* _Information_:
________________

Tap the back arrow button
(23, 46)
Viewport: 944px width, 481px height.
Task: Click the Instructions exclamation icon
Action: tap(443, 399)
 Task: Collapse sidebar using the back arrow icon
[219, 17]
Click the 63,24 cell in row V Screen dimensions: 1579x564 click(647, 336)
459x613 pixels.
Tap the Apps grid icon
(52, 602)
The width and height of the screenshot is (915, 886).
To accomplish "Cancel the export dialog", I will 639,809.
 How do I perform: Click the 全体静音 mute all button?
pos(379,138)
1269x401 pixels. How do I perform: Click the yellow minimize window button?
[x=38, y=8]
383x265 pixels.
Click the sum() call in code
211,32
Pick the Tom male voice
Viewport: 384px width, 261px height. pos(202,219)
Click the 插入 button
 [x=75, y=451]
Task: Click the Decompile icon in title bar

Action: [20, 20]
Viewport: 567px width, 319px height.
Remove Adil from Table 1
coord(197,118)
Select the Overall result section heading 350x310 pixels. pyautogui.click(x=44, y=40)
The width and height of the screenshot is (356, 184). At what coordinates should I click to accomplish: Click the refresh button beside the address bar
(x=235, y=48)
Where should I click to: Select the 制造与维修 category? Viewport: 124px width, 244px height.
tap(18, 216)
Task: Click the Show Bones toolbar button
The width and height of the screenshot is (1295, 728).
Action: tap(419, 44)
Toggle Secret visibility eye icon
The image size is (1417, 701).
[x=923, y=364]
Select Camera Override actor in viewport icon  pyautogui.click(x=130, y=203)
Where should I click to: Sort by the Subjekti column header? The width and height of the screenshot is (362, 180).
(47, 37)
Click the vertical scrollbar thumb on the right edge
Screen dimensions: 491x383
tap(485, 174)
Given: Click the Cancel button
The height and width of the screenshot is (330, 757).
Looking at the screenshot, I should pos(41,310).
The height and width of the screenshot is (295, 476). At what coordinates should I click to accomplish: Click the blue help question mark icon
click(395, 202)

________________

Everything in the data above is to be given again, unchanged.

* _Response below_:
Tap the back arrow button
(23, 46)
Viewport: 944px width, 481px height.
Task: Click the Instructions exclamation icon
Action: tap(443, 399)
 Task: Collapse sidebar using the back arrow icon
[219, 17]
Click the 63,24 cell in row V Screen dimensions: 1579x564 click(647, 336)
459x613 pixels.
Tap the Apps grid icon
(52, 602)
The width and height of the screenshot is (915, 886).
To accomplish "Cancel the export dialog", I will 639,809.
 How do I perform: Click the 全体静音 mute all button?
pos(379,138)
1269x401 pixels. How do I perform: Click the yellow minimize window button?
[x=38, y=8]
383x265 pixels.
Click the sum() call in code
211,32
Pick the Tom male voice
Viewport: 384px width, 261px height. pos(202,219)
Click the 插入 button
 [x=75, y=451]
Task: Click the Decompile icon in title bar

Action: [20, 20]
Viewport: 567px width, 319px height.
Remove Adil from Table 1
coord(197,118)
Select the Overall result section heading 350x310 pixels. pyautogui.click(x=44, y=40)
The width and height of the screenshot is (356, 184). At what coordinates should I click to accomplish: Click the refresh button beside the address bar
(x=235, y=48)
Where should I click to: Select the 制造与维修 category? Viewport: 124px width, 244px height.
tap(18, 216)
Task: Click the Show Bones toolbar button
The width and height of the screenshot is (1295, 728).
Action: tap(419, 44)
Toggle Secret visibility eye icon
The image size is (1417, 701).
[x=923, y=364]
Select Camera Override actor in viewport icon  pyautogui.click(x=130, y=203)
Where should I click to: Sort by the Subjekti column header? The width and height of the screenshot is (362, 180).
(47, 37)
Click the vertical scrollbar thumb on the right edge
Screen dimensions: 491x383
tap(485, 174)
Given: Click the Cancel button
The height and width of the screenshot is (330, 757).
Looking at the screenshot, I should pos(41,310).
The height and width of the screenshot is (295, 476). At what coordinates should I click to accomplish: Click the blue help question mark icon
click(395, 202)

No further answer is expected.